History of Lettering Thoughts on lettering

‘Metalfounders who cast the slugs for Baskerville’s elegant type died paralysed with lead poisoning…’

So writes Robert Hughes [The Fatal Shore, 1988, Pan Books, p.21].* This got me thinking about the foundry process since, without the metal there is no type, and without type nothing else is possible. I turned to my books and scanned those lovely, ‘sanitised’ early prints of printing workshops.

Engraving by Abraham von Werdt (flourished 1640-80), taken from Printing To-day by John C Tarr. OUP, 1945, p.23.

They look so orderly, so clean, so hygienic. Then I turn again to Joseph Moxon and his Mechanick Exercises… [Dover Publications, NY, 1978, edited by Davis, H & Carter, H] which has sections Of setting up the Furnace and  Of making Metal [pp162-167].

Moxon describes in elaborate detail how the foundry is made and the type of ingredients used: ‘…for every three Pound of Iron, about five and twenty pounds of Lead‘. Moxon concludes: ‘Now (according to Custom) is Half a Pint of Sack mingled with Sallad Oil, provided for each Workman to Drink; intended for an Antidote against the Poisonous Fumes of the Antimony, and to restore the Spirits that so Violent a Fire and Hard Labour have exhausted’. There you are.

La grant danse macabre dated 1499 and printed in Lyon, purporting to be the earliest image of a printing workshop

It was an ugly job, and may well explain why those cadavers are inserted in the 1499 image of a printers office.

  • But there is no source given by Hughes to this statement.

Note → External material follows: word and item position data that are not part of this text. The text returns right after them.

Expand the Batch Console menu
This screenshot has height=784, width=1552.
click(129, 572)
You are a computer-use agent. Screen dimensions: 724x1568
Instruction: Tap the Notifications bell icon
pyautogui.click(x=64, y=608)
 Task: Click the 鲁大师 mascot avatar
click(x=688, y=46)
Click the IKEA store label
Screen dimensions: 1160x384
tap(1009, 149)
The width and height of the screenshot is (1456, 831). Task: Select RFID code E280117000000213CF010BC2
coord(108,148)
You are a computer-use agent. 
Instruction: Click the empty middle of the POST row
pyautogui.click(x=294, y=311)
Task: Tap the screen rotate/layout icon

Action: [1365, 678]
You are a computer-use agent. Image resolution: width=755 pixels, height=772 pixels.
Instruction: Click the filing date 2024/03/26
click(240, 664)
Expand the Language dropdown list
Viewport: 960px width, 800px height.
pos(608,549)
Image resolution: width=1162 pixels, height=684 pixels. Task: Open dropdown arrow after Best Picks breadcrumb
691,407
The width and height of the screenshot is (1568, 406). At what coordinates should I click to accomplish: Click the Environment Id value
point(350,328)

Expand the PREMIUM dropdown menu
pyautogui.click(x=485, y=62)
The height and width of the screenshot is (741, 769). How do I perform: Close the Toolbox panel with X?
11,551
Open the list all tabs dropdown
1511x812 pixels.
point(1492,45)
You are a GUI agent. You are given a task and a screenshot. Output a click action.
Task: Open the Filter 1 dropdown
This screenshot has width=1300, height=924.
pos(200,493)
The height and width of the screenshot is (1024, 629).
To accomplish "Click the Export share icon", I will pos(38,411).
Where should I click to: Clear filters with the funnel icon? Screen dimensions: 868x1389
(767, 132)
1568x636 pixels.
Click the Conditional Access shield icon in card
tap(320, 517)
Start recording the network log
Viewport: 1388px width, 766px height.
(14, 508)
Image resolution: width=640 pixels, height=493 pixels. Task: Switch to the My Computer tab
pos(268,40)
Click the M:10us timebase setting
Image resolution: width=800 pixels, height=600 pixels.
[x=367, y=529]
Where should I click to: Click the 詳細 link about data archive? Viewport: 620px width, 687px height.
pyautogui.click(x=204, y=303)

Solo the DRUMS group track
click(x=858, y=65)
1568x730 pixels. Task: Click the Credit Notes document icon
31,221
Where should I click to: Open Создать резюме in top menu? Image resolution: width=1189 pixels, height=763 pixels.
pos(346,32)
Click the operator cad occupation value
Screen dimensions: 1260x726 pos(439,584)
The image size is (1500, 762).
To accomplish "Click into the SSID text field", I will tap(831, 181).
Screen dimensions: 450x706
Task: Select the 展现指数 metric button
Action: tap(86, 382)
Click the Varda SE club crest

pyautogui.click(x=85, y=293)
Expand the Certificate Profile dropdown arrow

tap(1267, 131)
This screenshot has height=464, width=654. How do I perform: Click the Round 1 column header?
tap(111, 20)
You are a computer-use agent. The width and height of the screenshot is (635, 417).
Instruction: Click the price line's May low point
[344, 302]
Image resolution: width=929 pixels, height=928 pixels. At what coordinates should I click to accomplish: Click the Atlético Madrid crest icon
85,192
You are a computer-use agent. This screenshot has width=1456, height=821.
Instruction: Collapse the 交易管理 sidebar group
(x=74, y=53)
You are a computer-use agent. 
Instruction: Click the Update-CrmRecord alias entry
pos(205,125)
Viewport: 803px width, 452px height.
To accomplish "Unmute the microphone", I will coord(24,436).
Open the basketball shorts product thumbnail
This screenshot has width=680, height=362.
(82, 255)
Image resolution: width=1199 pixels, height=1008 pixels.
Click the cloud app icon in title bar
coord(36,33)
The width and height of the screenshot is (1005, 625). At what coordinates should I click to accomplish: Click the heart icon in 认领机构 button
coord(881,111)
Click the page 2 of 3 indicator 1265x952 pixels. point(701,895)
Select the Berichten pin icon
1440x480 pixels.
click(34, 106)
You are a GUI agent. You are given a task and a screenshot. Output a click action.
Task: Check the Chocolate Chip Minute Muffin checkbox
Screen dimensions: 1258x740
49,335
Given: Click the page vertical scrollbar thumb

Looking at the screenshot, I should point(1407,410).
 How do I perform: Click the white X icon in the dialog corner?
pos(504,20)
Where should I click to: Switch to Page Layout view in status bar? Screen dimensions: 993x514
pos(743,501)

Does anyone know where he may have gleaned this information?
‘A caster at the furnace using a hand mould’. From Printing and the Mind of Man, 1963, being a catalogue of the Exhibition at the BM and Earls Court. This may be Sidney Squires of the OUP, who is shown in Moxon, p.406.
From back cover of the Printing and the Mind of Man catalogue, 1963.